----- Excerto escolhido

Nuno Elias tem opinião semelhante, ao dizer que a mesma casta em talhões diferentes pode ter produtividade e características bem distintas. Por exemplo, o Alicante Bouschet que entra no lote do Pousio Selection não é o mesmo que serve de base ao monovarietal.
Na Herdade das Servas a selecção de castas é feita em função do perfil de vinho desenhado para esta gama. Pretende-se alguma complexidade e tem que se sentir o contributo de cada casta. “Propositadamente utilizamos Cabernet Sauvignon e Trincadeira para transmitir alguma sensação vegetal para o vinho ser mais gastronómico, não apenas frutado. Alicante Bouschet para dar complexidade e Touriga Nacional para transmitir uma fruta mais fresca e boa acidez. A Touriga nunca entra na gama mais baixa”, repara Ricardo Constantino.
No caso da HMR a abordagem é diferente. “As castas seleccionadas para esta gama são menos taninosas e com boa fruta, como Alicante Bouschet, Syrah e Touriga Nacional. Por exemplo o Cabernet Sauvignon ou Petit Verdot não entram nesta gama”, explica Nuno Elias.
Cuidados na adega
Há várias formas de fazer vinho para atingir um equilíbrio entre custos de produção, qualidade do produto e preço moderado para consumidor. Os produtores com quem falámos, de um modo geral, têm cuidado com extracção, preferem uma maceração pré-fermentativa a frio, evitando a pós-fermentativa num ambiente mais extractivo por causa do álcool. Nuno Elias até prefere prensar logo quando acaba a fermentação para não extrair tanino em demasia.
As temperaturas de fermentação são geralmente mais baixas (22-25˚C) para não elevar a extracção de compostos fenólicos e realçar o componente frutado no aroma.

----------
----- Dados

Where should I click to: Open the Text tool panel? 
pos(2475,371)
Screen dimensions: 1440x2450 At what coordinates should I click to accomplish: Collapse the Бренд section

----------

◆ Tarefa:
Diga se cada afirmação está de acordo com o excerto sobre vinhos acima. Responda sim ou não e cite, sem alterar, as palavras do excerto que decidem.
(a) Na HMR, o Petit Verdot entra nesta gama.
(b) Na Herdade das Servas, a Touriga Nacional é usada para dar uma fruta mais fresca e boa acidez.
(c) As temperaturas de fermentação ficam geralmente entre 22 e 25 ˚C.

◆ Resposta:
(a) Não: "Por exemplo o Cabernet Sauvignon ou Petit Verdot não entram nesta gama"
(b) Sim: "Touriga Nacional para transmitir uma fruta mais fresca e boa acidez"
(c) Sim: "As temperaturas de fermentação são geralmente mais baixas (22-25˚C)"